Sunday, April 19, 2015

Insomnia.

I'm exhausted. I seriously can't remember the last time I slept through the night or had a good night's sleep. Lately, not even any prescription medication has given me the rest my body craves. Insomnia is one of the biggest side effects of chemotherapy - I'm pretty sure every person who's had chemo or is currently in chemo treatments has had problems with sleep. And while I knew that from the start - one of my friend's mom's warned me that it was the worst side effect she had during her treatment for breast cancer- I still don't think I really knew what people meant. I haven't reached a point of tears from lack of sleep level of frustration - but I'm sure that moment will come. Right now, I put myself to bed with ear plugs in, hoping to block out noise (like Maggie, my cat, knocking over all of my DVD's), and then I drift off to sleep. But, every night, without fail, about two hours later, I wake up to go to the bathroom. And then that's how the rest of my night goes. I'm constantly up going to the bathroom, or tossing and turning because some part of my body hurts or is uncomfortable. Or if it's not trying to get comfortable, it's that I'm too hot one minute, and too cold the next.

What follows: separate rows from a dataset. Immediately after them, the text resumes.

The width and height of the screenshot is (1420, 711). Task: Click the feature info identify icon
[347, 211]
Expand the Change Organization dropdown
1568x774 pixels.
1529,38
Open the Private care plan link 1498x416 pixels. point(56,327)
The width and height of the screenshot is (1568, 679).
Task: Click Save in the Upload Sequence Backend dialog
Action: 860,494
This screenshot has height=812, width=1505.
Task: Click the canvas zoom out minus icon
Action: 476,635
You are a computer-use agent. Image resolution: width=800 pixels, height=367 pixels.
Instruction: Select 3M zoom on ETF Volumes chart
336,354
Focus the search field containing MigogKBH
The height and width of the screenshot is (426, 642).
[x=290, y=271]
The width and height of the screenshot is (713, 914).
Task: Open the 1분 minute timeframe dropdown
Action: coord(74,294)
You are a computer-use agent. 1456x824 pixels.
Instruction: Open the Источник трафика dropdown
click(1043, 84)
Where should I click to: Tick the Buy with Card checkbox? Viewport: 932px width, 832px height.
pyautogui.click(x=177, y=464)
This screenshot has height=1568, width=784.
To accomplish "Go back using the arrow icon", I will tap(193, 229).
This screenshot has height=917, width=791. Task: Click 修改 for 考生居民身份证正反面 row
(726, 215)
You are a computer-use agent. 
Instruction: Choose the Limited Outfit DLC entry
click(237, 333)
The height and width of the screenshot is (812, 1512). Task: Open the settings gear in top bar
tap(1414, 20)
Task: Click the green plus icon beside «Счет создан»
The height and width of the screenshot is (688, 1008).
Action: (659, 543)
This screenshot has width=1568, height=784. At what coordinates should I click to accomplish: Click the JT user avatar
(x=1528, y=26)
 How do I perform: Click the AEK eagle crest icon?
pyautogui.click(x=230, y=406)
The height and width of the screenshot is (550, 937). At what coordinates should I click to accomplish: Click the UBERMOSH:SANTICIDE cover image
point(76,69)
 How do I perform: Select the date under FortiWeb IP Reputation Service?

I used to be a champ at taking naps - I'd be able to lay down and sleep for two hours and feel rested afterwards. Not anymore. Now I lay down, and just toss and turn until I give up completely on my attempt. That's usually how the mornings go, too. I'll wake up to go to the bathroom for the fifth time in the night, and then look at the clock, and can't fall back asleep since I have to be up in 20 minutes anyway.

It's my hope that these next two months pass quickly, and that I'll finally find some peace and get a restful night's sleep. I can't really blame the chemo, too much, though because I had this problem of not being able to sleep well even before I started treatment. I think now it's just amplified due to the stress in my life. I need to find more ways of relieving my tension and calming my mind.